А о каких английских художниках идет речь?
Маргарет Харрисон, Конрад Аткинсон, Рашид Араин, Мэри Келли, Тони Рикаби, Стив Уиллатс… Многих уже забыла…
А как называлась выставка английских художников?
«Немного британского искусства слева».
А были там Метцгер или Лэтэм?
Нет. Там были в основном художники — политические активисты. Я восхищалась творчеством Лэтэма, но на выставке были участники помоложе.
А вот еще были STRATA и In Touch With Light («В контакте со светом»), об этих выставках мы не говорили.

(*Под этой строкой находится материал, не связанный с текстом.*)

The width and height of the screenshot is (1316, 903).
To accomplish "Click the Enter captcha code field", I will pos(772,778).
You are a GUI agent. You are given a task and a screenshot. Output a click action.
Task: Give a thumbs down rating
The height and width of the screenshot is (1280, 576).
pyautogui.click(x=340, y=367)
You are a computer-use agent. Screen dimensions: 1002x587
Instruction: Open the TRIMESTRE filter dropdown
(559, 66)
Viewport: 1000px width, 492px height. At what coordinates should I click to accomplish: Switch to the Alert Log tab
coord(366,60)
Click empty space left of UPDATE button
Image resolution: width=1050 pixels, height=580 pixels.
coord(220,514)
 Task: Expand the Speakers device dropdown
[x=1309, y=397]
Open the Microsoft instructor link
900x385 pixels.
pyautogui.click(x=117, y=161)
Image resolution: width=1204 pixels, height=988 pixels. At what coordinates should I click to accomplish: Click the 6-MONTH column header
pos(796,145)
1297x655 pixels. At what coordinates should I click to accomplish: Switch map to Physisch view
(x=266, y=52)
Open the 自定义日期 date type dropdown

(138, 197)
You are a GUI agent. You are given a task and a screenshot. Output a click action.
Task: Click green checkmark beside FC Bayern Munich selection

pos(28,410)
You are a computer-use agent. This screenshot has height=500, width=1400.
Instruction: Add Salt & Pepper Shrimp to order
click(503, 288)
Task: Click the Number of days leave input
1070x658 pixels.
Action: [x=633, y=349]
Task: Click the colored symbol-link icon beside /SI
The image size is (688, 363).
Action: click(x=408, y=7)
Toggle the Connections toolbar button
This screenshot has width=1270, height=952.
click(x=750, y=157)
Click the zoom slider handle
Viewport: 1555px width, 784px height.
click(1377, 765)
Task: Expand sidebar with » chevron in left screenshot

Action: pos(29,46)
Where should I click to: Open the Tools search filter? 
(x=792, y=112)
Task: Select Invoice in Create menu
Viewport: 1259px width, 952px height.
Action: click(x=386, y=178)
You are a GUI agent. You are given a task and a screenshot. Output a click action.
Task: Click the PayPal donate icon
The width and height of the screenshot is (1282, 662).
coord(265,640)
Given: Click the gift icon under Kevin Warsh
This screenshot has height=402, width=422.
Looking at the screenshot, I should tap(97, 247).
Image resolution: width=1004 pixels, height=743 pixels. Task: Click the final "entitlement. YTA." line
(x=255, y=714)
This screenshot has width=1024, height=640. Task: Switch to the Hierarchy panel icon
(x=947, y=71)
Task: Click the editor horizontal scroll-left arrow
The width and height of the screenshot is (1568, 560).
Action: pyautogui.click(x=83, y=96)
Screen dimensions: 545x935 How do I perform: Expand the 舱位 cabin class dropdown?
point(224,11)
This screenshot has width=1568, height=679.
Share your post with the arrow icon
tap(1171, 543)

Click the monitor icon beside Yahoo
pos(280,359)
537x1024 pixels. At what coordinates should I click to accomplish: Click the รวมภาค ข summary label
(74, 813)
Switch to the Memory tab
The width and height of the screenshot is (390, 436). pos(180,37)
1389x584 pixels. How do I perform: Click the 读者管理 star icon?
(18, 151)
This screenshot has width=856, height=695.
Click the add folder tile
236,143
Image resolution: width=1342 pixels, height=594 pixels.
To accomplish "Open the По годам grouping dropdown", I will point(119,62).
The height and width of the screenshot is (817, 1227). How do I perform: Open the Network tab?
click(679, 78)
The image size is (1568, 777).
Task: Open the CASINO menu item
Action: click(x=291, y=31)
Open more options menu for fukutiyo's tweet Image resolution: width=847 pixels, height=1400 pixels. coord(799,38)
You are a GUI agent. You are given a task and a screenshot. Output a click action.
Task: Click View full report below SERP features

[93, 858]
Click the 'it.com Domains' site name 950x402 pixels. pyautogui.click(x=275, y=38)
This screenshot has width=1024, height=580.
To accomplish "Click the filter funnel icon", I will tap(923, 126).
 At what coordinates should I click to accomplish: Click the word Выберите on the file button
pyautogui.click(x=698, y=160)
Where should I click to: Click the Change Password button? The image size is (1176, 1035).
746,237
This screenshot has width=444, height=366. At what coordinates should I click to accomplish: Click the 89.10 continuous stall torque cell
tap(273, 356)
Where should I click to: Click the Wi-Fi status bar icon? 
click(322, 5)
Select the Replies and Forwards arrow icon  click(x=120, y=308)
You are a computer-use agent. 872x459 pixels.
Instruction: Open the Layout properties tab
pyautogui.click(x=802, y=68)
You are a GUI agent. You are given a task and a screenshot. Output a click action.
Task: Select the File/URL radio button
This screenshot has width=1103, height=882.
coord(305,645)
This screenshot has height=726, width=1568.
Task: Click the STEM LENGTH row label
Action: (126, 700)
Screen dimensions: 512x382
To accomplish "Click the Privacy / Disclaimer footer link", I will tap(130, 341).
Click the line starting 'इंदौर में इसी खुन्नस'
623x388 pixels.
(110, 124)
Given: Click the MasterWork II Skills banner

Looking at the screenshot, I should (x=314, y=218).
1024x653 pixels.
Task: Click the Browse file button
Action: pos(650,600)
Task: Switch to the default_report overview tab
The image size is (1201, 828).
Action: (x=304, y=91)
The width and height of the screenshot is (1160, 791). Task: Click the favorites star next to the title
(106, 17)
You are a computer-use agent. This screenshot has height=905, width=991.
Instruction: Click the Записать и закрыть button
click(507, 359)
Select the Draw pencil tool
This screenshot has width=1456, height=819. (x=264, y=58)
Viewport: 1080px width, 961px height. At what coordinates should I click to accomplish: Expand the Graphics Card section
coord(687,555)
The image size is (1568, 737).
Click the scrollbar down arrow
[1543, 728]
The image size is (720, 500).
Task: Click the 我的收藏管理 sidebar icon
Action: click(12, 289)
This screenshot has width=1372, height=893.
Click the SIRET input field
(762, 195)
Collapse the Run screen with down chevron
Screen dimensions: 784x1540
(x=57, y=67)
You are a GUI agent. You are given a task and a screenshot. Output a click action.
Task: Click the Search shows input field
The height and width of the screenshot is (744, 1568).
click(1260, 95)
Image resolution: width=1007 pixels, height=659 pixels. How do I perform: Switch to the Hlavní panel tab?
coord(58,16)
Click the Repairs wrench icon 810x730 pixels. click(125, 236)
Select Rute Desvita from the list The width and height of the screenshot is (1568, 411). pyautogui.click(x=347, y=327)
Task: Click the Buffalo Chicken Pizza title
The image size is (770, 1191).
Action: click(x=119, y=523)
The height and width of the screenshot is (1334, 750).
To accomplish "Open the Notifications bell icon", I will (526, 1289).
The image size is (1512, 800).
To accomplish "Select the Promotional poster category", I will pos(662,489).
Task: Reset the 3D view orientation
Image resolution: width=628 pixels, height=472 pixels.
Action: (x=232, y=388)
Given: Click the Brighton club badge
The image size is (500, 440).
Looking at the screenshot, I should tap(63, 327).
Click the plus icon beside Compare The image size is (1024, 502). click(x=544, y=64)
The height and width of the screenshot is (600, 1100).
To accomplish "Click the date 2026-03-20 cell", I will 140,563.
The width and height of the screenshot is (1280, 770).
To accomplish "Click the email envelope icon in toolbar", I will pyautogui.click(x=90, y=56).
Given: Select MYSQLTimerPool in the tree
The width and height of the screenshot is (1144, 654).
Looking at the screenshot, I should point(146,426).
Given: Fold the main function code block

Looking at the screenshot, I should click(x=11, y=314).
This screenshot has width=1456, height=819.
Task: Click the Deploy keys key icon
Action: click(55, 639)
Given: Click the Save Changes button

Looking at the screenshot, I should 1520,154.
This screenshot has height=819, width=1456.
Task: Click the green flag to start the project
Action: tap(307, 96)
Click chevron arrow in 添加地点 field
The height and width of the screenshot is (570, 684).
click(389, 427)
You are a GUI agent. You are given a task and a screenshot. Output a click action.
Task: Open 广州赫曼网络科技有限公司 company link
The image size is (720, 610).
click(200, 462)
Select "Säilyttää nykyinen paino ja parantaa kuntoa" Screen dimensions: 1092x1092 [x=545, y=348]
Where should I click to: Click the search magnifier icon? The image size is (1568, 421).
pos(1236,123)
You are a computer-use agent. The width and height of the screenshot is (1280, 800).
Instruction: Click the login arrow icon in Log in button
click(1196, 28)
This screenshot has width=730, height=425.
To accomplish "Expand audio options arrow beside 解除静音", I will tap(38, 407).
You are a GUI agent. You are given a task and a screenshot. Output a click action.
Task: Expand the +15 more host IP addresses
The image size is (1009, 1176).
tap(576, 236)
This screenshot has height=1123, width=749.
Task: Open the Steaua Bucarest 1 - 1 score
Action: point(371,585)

Они были очень давно! In Touch With Light была выставка в традиционном формате, мы ее делали вместе с Диком Биллэйми. Нас почему-то пригласили в музей в Трентоне, штат Нью-Джерси, и мы отправились туда делать выставку. Не то чтобы она была какой-то важной вехой в моей жизни. А для STRATA я только составляла каталог, а художников выбирала не я. Но мы еще многие выставки не обсудили. Мне бы нужно заглянуть в список, который я много лет назад составила, там их на тот момент было около пятидесяти. Например, Acts of Faith, это была в первую очередь «мультикультурная» выставка в Огайо. Еще можно упомянуть 2 Much в студенческом профсоюзе университета Колорадо, выставку работ художников – геев и лесбиянок из Колорадо и Нью-Мексико. Они выражали свой протест против гомофобской «второй поправки», ожидающей референдума. В Денвере мы с Педро Ромеро устроили выставку в альтернативной галерее Image Wars: так в свое время называлась совершенно другая выставка, которую мы делали с Джерри Кирнсом, она была никак не связана с денверской и посвящена латиноамериканскому искусству. Вот эти выставки пришлись на начало 1990-х.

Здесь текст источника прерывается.